WHAT NEEDS TO BE DONE: Set down each line of the data exactly, but not the pictures.

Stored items
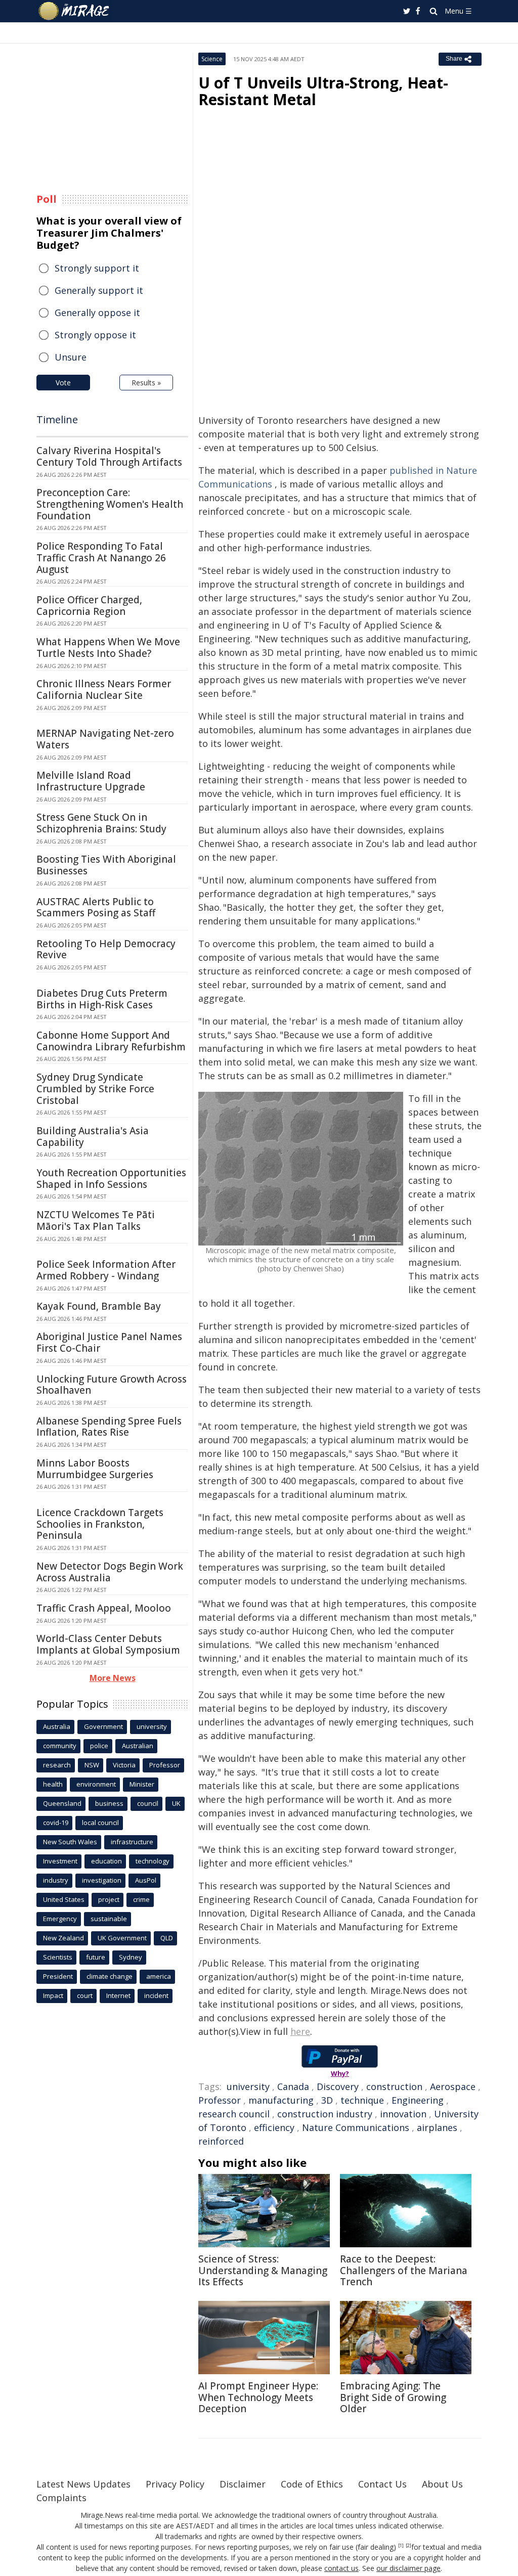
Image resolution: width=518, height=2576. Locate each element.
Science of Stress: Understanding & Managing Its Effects (262, 2270)
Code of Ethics (312, 2484)
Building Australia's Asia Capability (92, 1136)
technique (362, 2100)
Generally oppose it (97, 312)
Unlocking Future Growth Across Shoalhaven (111, 1384)
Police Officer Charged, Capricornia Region (89, 605)
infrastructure (132, 1841)
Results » (146, 382)
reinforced (221, 2141)
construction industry (324, 2114)
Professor (219, 2100)
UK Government (122, 1937)
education (106, 1861)
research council (234, 2114)
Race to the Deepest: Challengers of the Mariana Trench (403, 2270)
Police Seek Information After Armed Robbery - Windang (106, 1270)
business (109, 1803)
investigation (101, 1880)
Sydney (130, 1957)
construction (394, 2086)
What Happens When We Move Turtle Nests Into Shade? (108, 647)
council (147, 1803)
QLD (166, 1937)
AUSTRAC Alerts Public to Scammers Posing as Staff (95, 907)
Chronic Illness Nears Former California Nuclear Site (103, 689)
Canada (293, 2086)
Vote (63, 382)
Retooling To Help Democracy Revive (106, 949)
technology (152, 1861)
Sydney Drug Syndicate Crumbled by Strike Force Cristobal (95, 1089)
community (59, 1745)
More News (113, 1677)
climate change (110, 1976)
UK (176, 1803)
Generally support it (99, 290)
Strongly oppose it (95, 335)
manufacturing (281, 2100)
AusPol (145, 1880)
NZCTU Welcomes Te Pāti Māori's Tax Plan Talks (95, 1220)
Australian (137, 1745)
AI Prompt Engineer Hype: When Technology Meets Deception (258, 2397)
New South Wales (70, 1841)
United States (63, 1899)
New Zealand (63, 1937)
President (58, 1976)
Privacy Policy (175, 2484)
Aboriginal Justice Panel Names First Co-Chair (109, 1342)
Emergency (60, 1918)
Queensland (62, 1803)
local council (100, 1822)
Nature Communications (355, 2127)
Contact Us (382, 2484)
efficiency (274, 2127)
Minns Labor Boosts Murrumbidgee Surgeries (94, 1468)
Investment (60, 1861)
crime (141, 1899)
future (95, 1957)
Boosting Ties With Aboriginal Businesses (106, 865)
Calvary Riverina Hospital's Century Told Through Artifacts (109, 456)
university (248, 2086)
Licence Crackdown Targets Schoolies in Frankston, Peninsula (99, 1524)
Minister (142, 1784)
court (85, 1995)
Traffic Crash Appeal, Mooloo (103, 1608)
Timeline (57, 419)
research (57, 1764)
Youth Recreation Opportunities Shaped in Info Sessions (111, 1178)
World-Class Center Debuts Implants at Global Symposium (108, 1644)
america (158, 1976)
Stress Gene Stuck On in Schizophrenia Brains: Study (101, 823)
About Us (442, 2484)
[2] (408, 2546)
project (108, 1899)
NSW (91, 1764)
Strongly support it (97, 268)
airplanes (437, 2127)
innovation (403, 2114)
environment (96, 1784)
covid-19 (55, 1822)
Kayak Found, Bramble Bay (98, 1306)
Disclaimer (243, 2484)
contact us (341, 2568)
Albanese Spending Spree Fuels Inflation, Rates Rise (109, 1426)
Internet (118, 1995)
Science (212, 59)
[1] (401, 2546)
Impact (53, 1995)
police (99, 1745)
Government (103, 1726)
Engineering (418, 2100)
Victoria (124, 1764)
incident (156, 1995)
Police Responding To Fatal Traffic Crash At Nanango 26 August (101, 558)
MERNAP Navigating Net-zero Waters (105, 739)
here (300, 2031)
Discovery (338, 2086)
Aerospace (453, 2086)
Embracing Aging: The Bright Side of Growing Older (393, 2397)
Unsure (71, 357)
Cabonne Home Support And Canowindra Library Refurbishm (111, 1041)
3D (327, 2100)
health (53, 1784)
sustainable (109, 1918)
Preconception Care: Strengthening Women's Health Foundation (109, 504)
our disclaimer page (408, 2568)
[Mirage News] (78, 11)
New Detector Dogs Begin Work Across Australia (109, 1572)
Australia (56, 1726)
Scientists (57, 1957)
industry (55, 1880)
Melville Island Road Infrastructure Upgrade (90, 781)
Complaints (61, 2498)
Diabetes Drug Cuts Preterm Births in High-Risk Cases (101, 999)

ANSWER SPACE:
Image resolution: width=518, height=2576. Locate each element.
Science of Stress: Understanding & Managing Its Effects (262, 2270)
Code of Ethics (312, 2484)
Building Australia's Asia Capability (92, 1136)
technique (362, 2100)
Generally oppose it (97, 312)
Unlocking Future Growth Across Shoalhaven (111, 1384)
Police Officer Charged, Capricornia Region (89, 605)
infrastructure (132, 1841)
Results » (146, 382)
reinforced (221, 2141)
construction industry (324, 2114)
Professor (219, 2100)
UK Government (122, 1937)
education (106, 1861)
research council (234, 2114)
Race to the Deepest: Challengers of the Mariana Trench (403, 2270)
Police Seek Information After Armed Robbery - Windang (106, 1270)
business (109, 1803)
investigation (101, 1880)
Sydney (130, 1957)
construction (394, 2086)
What Happens When We Move Turtle Nests Into Shade? (108, 647)
council (147, 1803)
QLD (166, 1937)
AUSTRAC Alerts Public to Scammers Posing as Staff (95, 907)
Chronic Illness Nears Former California Nuclear Site (103, 689)
Canada (293, 2086)
Vote (63, 382)
Retooling To Help Democracy Revive (106, 949)
technology (152, 1861)
Sydney Drug Syndicate Crumbled by Strike Force Cristobal (95, 1089)
community (59, 1745)
More News (113, 1677)
climate change (110, 1976)
UK (176, 1803)
Generally support it (99, 290)
Strongly oppose it (95, 335)
manufacturing (281, 2100)
AusPol (145, 1880)
NZCTU Welcomes Te Pāti Māori's Tax Plan Talks (95, 1220)
Australian (137, 1745)
AI Prompt Engineer Hype: When Technology Meets Deception (258, 2397)
New South Wales (70, 1841)
United States (63, 1899)
New Zealand (63, 1937)
President (58, 1976)
Privacy Policy (175, 2484)
Aboriginal Justice Panel Names First Co-Chair (109, 1342)
Emergency (60, 1918)
Queensland (62, 1803)
local council (100, 1822)
Nature Communications (355, 2127)
Contact Us (382, 2484)
efficiency (274, 2127)
Minns Labor Boosts Murrumbidgee Surgeries (94, 1468)
Investment (60, 1861)
crime (141, 1899)
future (95, 1957)
Boosting Ties With Aboriginal Businesses (106, 865)
Calvary Riverina Hospital's Century Told Through Artifacts (109, 456)
university (248, 2086)
Licence Crackdown Targets Schoolies in Frankston, Peninsula (99, 1524)
Minister (142, 1784)
court (85, 1995)
Traffic Crash Appeal, Mooloo (103, 1608)
Timeline (57, 419)
research (57, 1764)
Youth Recreation Opportunities Shaped in Info Sessions (111, 1178)
World-Class Center Debuts Implants at Global Symposium (108, 1644)
america (158, 1976)
Stress Gene Stuck On in Schizophrenia Brains: Study (101, 823)
About Us (442, 2484)
[2] (408, 2546)
project (108, 1899)
NSW (91, 1764)
Strongly support it (97, 268)
airplanes (437, 2127)
innovation (403, 2114)
environment (96, 1784)
covid-19 (55, 1822)
Kayak Found, Bramble Bay (98, 1306)
Disclaimer (243, 2484)
contact us (341, 2568)
Albanese Spending Spree Fuels Inflation, Rates Rise (109, 1426)
Internet (118, 1995)
Science (212, 59)
[1] (401, 2546)
Impact (53, 1995)
police (99, 1745)
Government (103, 1726)
Engineering (418, 2100)
Victoria (124, 1764)
incident (156, 1995)
Police Responding To Fatal Traffic Crash At Nanango 26 August (101, 558)
MERNAP Navigating Net-zero Waters (105, 739)
here (300, 2031)
Discovery (338, 2086)
Aerospace (453, 2086)
Embracing Aging: The Bright Side of Growing Older (393, 2397)
Unsure (71, 357)
Cabonne Home Support And Canowindra Library Refurbishm (111, 1041)
3D (327, 2100)
health (53, 1784)
sustainable (109, 1918)
Preconception Care: Strengthening Women's Health Foundation (109, 504)
our disclaimer page (408, 2568)
[Mirage News] (78, 11)
New Detector Dogs Begin Work Across Australia (109, 1572)
Australia (56, 1726)
Scientists (57, 1957)
industry (55, 1880)
Melville Island Road Infrastructure Upgrade (90, 781)
Complaints (61, 2498)
Diabetes Drug Cuts Preterm Births in High-Risk Cases (101, 999)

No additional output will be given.